[Records shown Boundary: Start]
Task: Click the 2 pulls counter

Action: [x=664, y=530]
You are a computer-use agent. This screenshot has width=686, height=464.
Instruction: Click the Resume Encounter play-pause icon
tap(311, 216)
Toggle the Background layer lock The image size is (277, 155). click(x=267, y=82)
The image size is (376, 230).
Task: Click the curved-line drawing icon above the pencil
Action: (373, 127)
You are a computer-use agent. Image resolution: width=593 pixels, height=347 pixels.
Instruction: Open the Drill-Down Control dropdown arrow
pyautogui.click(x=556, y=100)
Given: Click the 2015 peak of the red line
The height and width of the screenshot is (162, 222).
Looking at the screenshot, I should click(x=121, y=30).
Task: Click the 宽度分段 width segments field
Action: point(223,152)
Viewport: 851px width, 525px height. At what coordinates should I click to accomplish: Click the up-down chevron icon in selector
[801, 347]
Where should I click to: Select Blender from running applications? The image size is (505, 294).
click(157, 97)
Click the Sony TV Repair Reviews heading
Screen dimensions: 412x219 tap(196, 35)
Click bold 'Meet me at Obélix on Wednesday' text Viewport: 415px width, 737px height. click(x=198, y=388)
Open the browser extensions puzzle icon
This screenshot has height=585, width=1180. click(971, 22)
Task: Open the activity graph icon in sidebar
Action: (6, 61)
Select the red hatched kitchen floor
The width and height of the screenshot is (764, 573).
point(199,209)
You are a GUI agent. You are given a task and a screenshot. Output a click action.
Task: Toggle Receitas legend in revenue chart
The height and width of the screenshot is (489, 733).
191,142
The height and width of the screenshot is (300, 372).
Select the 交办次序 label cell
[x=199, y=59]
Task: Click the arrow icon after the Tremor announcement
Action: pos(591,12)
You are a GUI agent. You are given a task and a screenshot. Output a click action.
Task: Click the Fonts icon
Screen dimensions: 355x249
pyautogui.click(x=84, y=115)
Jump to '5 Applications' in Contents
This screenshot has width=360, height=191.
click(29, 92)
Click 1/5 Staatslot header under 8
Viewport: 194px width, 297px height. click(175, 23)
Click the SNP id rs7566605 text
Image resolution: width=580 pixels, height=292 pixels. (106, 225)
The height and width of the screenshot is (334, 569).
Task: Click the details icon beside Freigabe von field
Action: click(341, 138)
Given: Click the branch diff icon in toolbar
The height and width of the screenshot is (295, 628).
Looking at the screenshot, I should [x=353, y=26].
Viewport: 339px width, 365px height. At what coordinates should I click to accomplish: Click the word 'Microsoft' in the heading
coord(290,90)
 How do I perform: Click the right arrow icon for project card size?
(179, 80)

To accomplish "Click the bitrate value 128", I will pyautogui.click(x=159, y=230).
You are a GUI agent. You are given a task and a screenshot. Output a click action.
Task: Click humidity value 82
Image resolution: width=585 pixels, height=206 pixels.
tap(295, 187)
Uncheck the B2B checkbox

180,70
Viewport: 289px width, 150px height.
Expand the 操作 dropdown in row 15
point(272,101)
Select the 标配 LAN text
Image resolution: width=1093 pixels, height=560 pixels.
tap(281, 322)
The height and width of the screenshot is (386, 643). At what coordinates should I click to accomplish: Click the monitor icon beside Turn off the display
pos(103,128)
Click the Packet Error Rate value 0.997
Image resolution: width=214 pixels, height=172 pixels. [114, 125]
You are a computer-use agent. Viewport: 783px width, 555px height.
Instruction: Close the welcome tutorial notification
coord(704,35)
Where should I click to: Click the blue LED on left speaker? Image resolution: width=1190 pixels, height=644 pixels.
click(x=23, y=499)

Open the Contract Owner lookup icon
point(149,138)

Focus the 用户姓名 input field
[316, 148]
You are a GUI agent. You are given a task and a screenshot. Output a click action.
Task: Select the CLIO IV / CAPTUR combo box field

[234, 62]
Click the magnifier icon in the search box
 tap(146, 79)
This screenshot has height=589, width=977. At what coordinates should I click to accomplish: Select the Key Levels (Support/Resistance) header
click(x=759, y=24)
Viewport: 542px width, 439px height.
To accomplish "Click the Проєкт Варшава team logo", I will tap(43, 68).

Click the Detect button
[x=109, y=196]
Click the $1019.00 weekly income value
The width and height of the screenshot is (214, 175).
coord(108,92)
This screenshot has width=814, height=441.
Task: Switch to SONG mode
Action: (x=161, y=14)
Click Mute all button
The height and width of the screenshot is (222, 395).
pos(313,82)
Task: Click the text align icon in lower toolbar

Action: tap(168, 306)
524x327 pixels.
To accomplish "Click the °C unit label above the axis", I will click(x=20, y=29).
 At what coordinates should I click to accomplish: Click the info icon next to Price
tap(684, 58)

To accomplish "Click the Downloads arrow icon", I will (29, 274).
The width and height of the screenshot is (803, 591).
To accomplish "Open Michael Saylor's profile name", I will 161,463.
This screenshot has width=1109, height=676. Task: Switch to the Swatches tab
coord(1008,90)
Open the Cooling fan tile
[Records shown Boundary: End]
▸ What the exercise asks:
Would you copy out every line in the records that includes the string "will"?

▸ Answer for this exercise:
To accomplish "Click the bitrate value 128", I will pyautogui.click(x=159, y=230).
To accomplish "Click the Проєкт Варшава team logo", I will tap(43, 68).
To accomplish "Click the °C unit label above the axis", I will click(x=20, y=29).
To accomplish "Click the Downloads arrow icon", I will (29, 274).
To accomplish "Open Michael Saylor's profile name", I will 161,463.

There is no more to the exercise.